So here’s my 2025 Challenge.
Do I change my work because my machine won’t do it? Do I find another way? Do I look for other tools? Or do I back away from a stunning technique that lets me do things past my earlier abilities?
Which leads me to humming something like a Sheryl Crow song. “Are you tough enough to be my sewing machine?”
Being an artist is only peripherally about making art. It’s mostly about developing skills, ideas and visions. The art is a byproduct. It is a picture of where your art is at a particular moment. This is why I can always let go of a piece of art if it raises my abilities as an artist. Any artist’s first creation is the skills, techniques, and vision you make art from.
I’m looking. I need a zigzag machine that is commercial grade I can control the speed on. And I need to find some money to look with. I’m always willing to give up a piece of art to further what I can do as an artist.
Those of us who live an artist’s life live with constantly unbalanced finances. Don and I are on social security. I don’t discuss my difficulties hoping for a handout. But I have used my art to fund things I couldn’t buy any other way. I’ve offered work of mine at dead rock bottom prices, when the need arises. I’ve never asked for money itself. I’ve offered the work I have to make what I need happen. I’m doing that now.
These pieces represent work I couldn’t have done ten years ago. They’re made with component quilting elements, separately embroidered and incorporated into the quilt itself. It’s changed what I can do. I need a tough enough machine to do it.
If there’s something you are in love with, this is the time. And I’m open to offers. I am a motivated seller. If you wish to see more information on my body of work, it’s also on my Portfolio Page. The price on the portfolio does not reflect the sale price, but you can click through from the portfolio page to the Etsy shop.
Also, if you have knowledge about industrial or particularly tough zigzag machines, I’d love to talk with you. I need more options, and would appreciate your expertise. And if you have questions about a particular quilt, let me know.
I have been known every so often, to make an art joke. Not a play on artists’ names or a verbal exchange. Every so often, I take a fairly well known piece of art and place its content within the artmostphire where I live.
The new roseated spoonbill quilt is named Pinkie, after the Gainsborough Pinkie
Why? Partially because it amuses me. I see most people as animals, not in a negative way, but in the sense that we live as animals do in a flesh-and-blood world. I embroidered my pinkie as a roseated spoonbill in her wild coastal setting.

* [To be done]:
Answer these questions from the quilting post:
(a) What kind of machine does the writer say is needed?
(b) How are the pieces the writer couldn't have made ten years ago put together?
(c) What is the new roseated spoonbill quilt named?
The rows that come after the quilting post are separate material with no tie to it.

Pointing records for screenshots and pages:
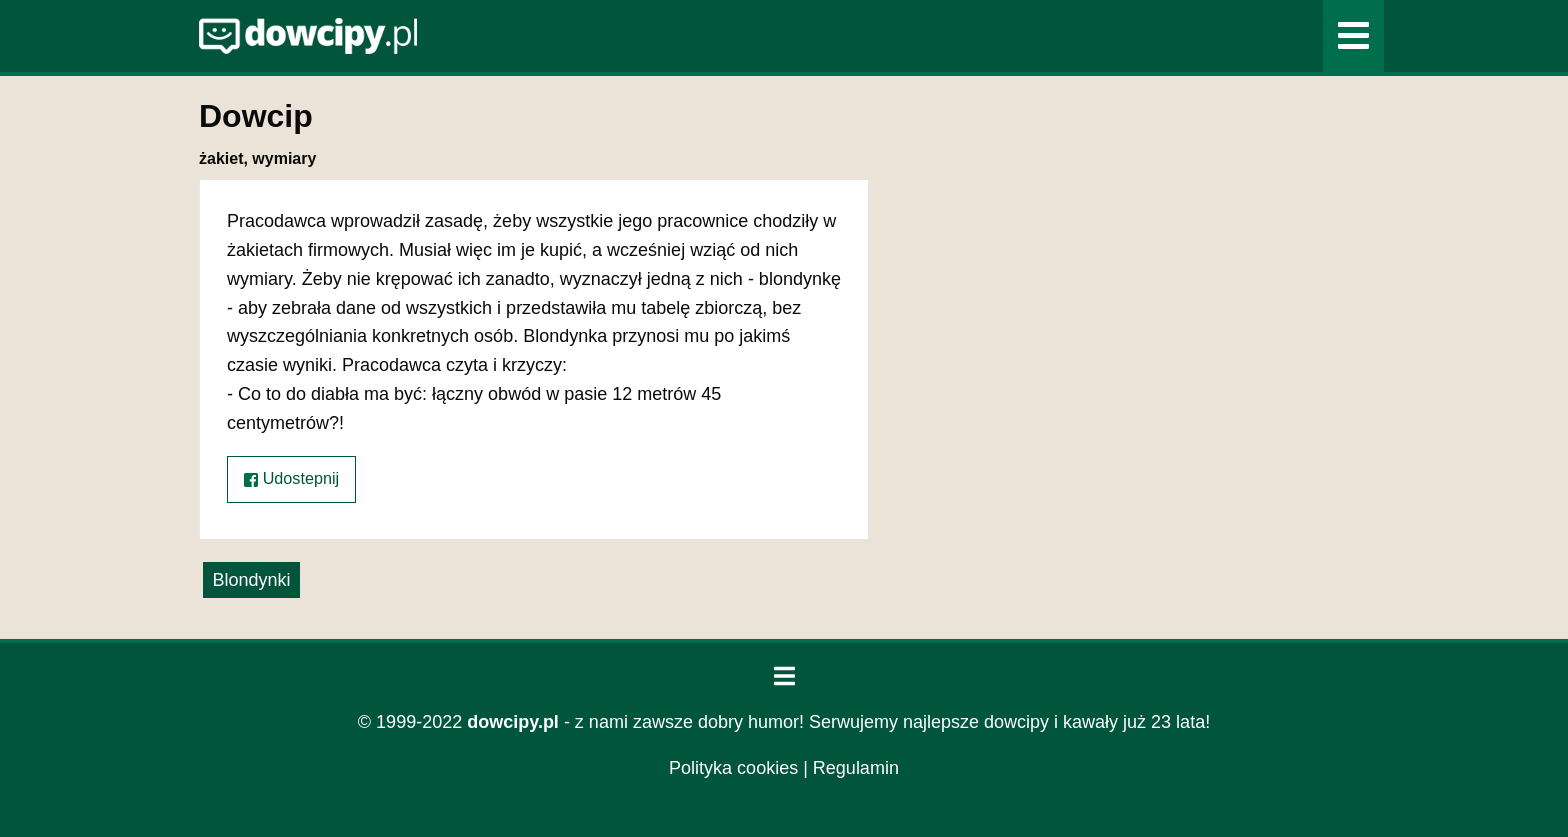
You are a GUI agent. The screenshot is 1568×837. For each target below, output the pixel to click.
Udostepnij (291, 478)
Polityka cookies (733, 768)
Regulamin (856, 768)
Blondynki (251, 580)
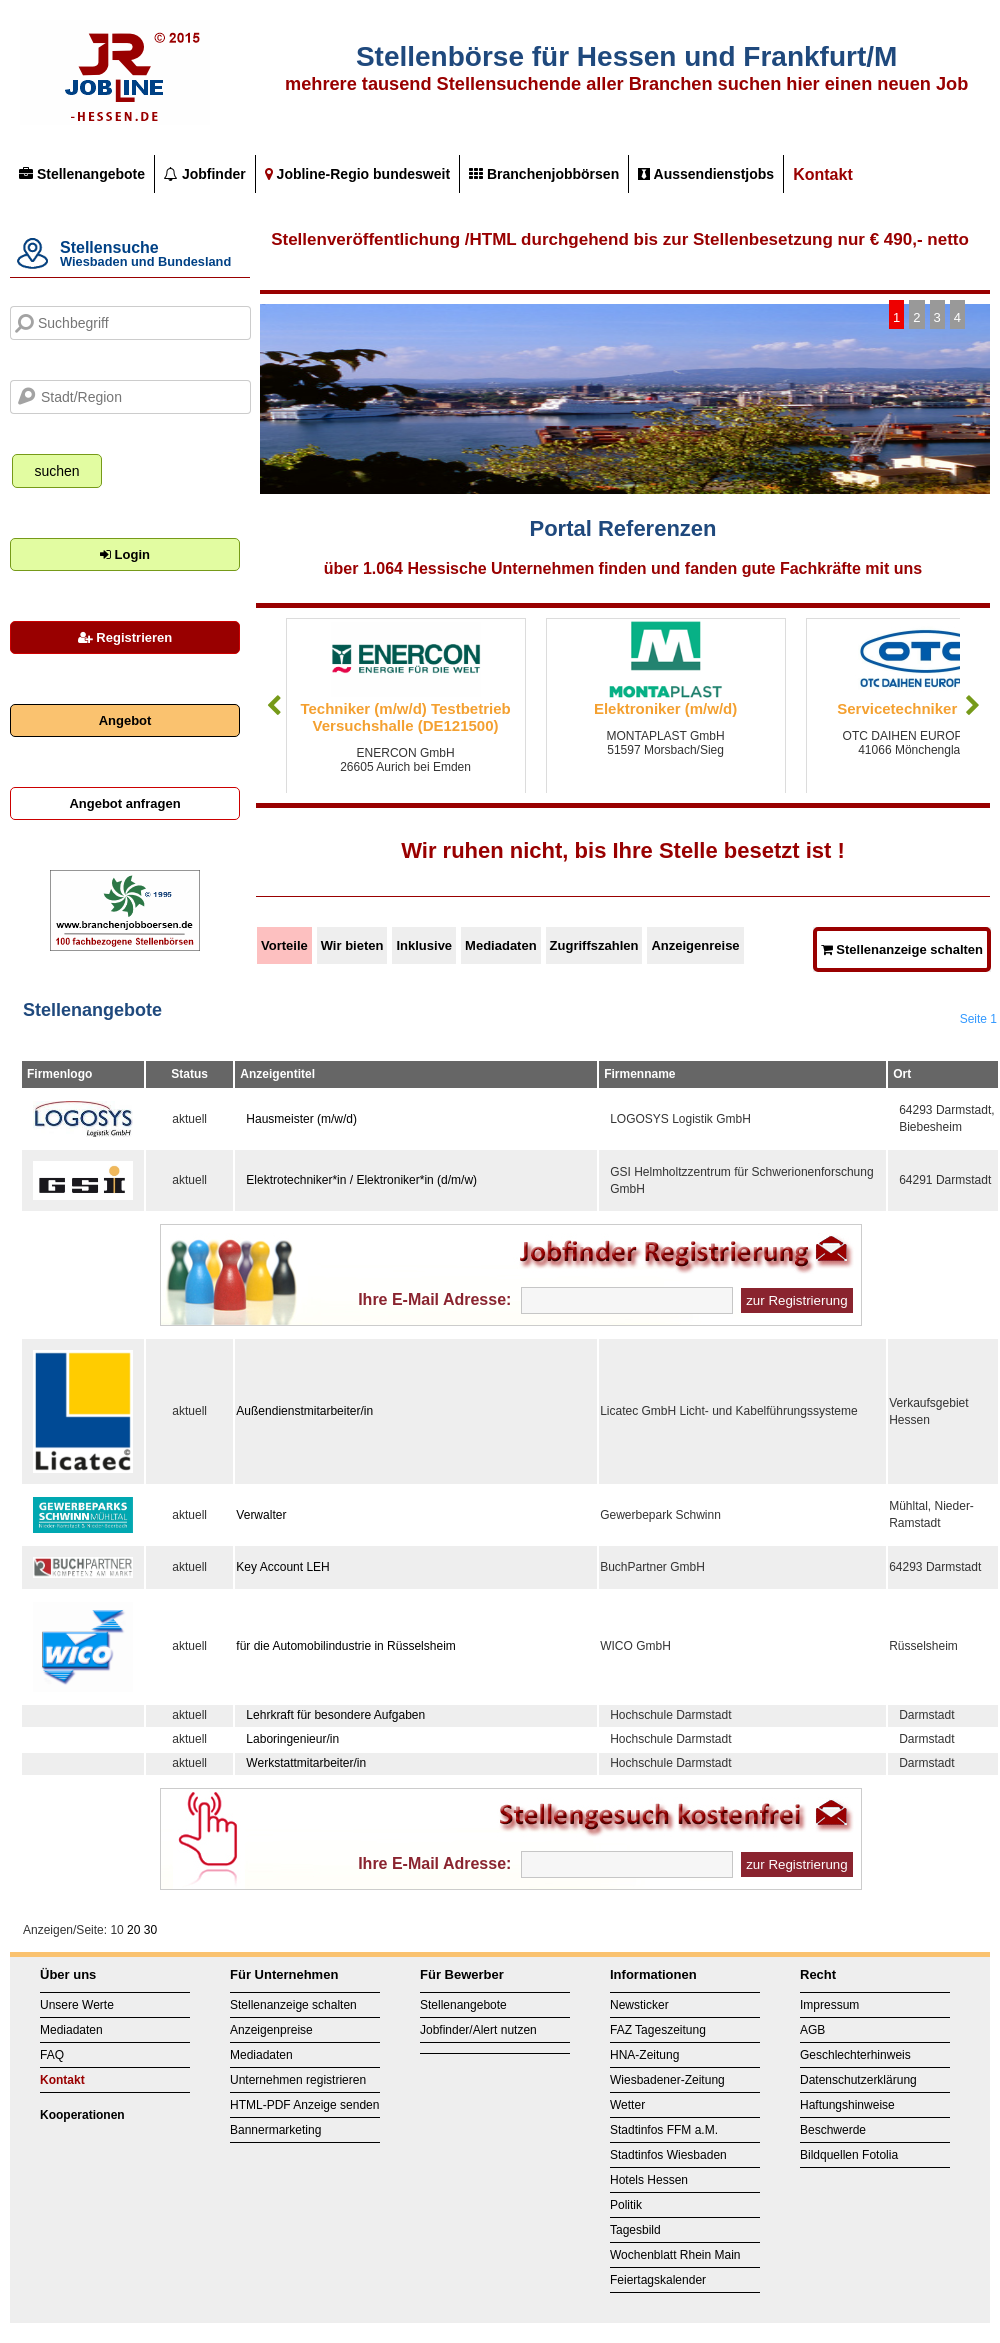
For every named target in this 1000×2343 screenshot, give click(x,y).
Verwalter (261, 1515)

--

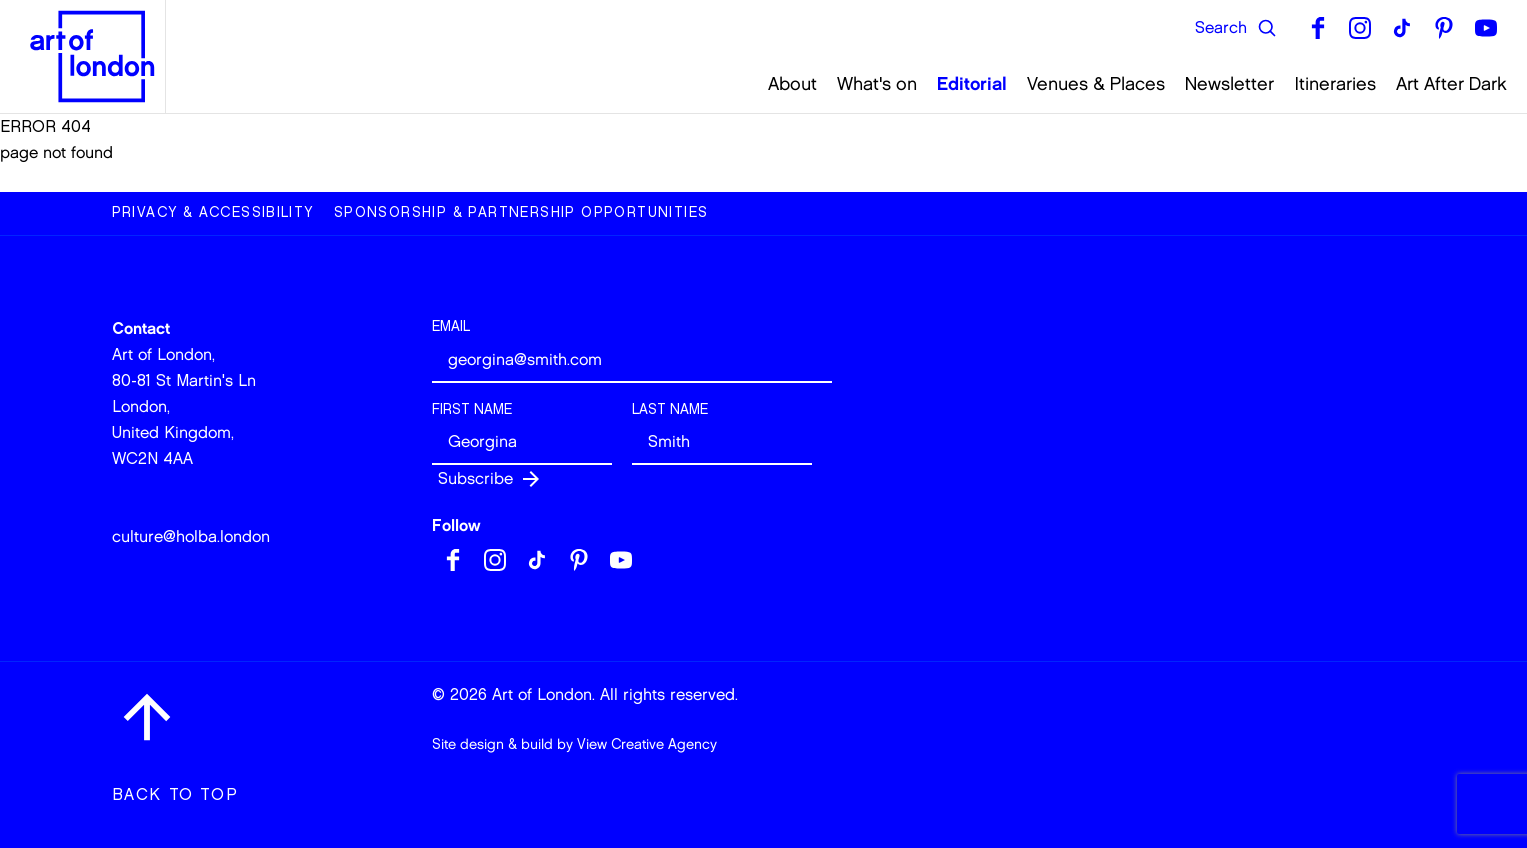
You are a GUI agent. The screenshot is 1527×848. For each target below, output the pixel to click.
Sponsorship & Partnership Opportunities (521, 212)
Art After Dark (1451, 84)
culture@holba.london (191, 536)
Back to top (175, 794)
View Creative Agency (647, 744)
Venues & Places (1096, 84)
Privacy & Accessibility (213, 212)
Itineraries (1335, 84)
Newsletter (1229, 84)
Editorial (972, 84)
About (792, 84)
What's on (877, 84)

* [Correct output]:
(a) A commercial-grade zigzag machine with speed control.
(b) They are made with component quilting elements that are embroidered separately and then incorporated into the quilt itself.
(c) Pinkie, after the Gainsborough Pinkie.